Morgan was born in 1982 in Salt Lake City, Utah and received a BA from the Rocky Mountain College of Art and Design in Lakewood, Colorado. Her first three exhibitions were hosted at Denver’s revered cooperative gallery Pirate, before transferring fully to Plus Gallery where robust collector and market interest in her work began to develop. In 2009 she moved permanently to New York City, where should would obtain her MFA from the School of Visual Arts in New York, New York and work briefly as an assistant to Marilyn Minter. Upon leaving the renowned artist’s studio, Morgan quickly established a celebrated career through her associations with Plus Gallery, Like the Spice, and Driscoll Babcock Gallery. She is now represented by Anat Ebgi, NYC.

Morgan’s 2013 solo exhibition ‘How To Find A Ghost’ was named one of the top 100 fall shows worldwide by Modern Painters in 2013. Her work has received critical attention in numerous publications including articles in Whitewall, Hi-Fructose, The Village Voice, The Denver Post, and others, with front cover features twice with Juxtapoz, as well as High Fructose, Art Ltd. and other arts publications. She celebrated her first solo museum exhibition “Skin Deep” with The Museum of Contemporary Art Denver in 2017, accompanied by her first major museum catalog.

Morgan has realized several portraiture commissions for publications including The New York Times Magazine and New York Magazine. She has had solo exhibitions in London, New York, Colorado, Utah, Indiana, New Mexico, and has been in numerous group exhibitions including at the Smithsonian National Portrait Gallery in Washington, D.C., the 92Y Tribeca in New York City and Postmasters Gallery in Rome.

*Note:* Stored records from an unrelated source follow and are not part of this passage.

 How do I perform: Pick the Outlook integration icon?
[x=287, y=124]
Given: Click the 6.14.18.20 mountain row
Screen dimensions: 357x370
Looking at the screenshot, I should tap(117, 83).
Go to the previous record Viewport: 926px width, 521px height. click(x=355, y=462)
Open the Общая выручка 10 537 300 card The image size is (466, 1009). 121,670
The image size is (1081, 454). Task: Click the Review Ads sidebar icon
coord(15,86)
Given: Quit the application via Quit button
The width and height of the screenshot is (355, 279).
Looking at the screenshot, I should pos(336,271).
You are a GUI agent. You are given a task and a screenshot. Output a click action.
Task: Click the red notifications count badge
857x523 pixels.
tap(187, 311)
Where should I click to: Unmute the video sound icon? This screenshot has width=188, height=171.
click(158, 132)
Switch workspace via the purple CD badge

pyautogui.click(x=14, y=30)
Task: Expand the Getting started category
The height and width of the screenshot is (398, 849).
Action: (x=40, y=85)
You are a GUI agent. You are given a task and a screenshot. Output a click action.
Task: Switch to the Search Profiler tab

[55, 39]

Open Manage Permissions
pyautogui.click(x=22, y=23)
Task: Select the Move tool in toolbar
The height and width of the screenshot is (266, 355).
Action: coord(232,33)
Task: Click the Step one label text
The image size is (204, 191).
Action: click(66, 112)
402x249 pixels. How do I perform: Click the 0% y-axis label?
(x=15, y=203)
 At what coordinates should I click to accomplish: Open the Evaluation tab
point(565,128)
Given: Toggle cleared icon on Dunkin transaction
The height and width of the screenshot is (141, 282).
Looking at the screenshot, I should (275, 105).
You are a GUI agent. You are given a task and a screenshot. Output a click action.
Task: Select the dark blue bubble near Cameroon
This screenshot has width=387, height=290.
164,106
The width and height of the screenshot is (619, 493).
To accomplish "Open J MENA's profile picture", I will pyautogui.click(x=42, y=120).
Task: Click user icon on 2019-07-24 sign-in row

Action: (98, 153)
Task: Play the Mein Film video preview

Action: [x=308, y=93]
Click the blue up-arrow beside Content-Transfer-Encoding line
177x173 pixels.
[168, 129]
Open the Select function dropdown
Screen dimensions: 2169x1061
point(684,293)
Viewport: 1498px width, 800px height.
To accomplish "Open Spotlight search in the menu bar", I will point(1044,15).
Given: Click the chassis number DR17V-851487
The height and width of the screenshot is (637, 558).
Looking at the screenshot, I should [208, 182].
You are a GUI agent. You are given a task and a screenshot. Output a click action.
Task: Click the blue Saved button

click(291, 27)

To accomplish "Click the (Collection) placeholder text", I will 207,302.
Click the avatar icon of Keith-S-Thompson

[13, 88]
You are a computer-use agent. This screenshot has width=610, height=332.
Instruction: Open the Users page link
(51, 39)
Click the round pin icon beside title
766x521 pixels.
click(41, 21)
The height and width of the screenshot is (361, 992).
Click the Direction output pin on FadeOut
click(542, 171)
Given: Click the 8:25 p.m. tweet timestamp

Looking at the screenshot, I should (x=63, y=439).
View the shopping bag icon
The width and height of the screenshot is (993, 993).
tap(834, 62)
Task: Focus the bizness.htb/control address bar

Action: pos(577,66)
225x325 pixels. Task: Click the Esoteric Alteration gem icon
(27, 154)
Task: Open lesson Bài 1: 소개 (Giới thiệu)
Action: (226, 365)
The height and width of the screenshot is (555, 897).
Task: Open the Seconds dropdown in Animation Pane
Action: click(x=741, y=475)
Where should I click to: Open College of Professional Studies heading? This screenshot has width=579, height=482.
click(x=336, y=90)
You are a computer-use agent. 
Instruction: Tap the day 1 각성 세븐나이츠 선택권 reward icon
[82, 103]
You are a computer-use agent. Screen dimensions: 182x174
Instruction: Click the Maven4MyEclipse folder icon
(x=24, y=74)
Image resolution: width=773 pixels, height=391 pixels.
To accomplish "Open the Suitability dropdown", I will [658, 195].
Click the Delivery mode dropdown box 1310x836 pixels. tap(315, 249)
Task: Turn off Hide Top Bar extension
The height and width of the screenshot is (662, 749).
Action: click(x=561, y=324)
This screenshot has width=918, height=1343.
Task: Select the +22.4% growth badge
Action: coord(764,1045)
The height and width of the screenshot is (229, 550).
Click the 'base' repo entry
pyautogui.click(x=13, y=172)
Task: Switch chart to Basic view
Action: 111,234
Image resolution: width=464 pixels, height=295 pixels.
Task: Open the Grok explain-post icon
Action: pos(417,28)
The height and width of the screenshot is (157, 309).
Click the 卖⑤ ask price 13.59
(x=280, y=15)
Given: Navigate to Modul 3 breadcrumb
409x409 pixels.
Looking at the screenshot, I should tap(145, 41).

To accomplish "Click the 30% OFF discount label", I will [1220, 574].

Her work is represented in the collections of the Museum of Contemporary Art Jacksonville, Purdue University Art Gallery, University of Maryland’s Stamp Student Union Art Collection, New Mexico State University, Flint Institute of Arts as well as major private collections throughout the world. She currently lives and works in Brooklyn, New York. In 2019 her alma mater Rocky Mountain College of Art and Design awarded her with their inaugural Radiance Award.

“Jenny Morgan – Self Portrait” is the first video composition with Morgan, developed with Plus Gallery, in which she discusses the more intimate details of several of her most compelling transitional paintings. Known for her exquisite and revealing self portraits as well as her interpretations of other people in her life, Morgan’s body of work redefines contemporary portraiture and our understanding of the genre.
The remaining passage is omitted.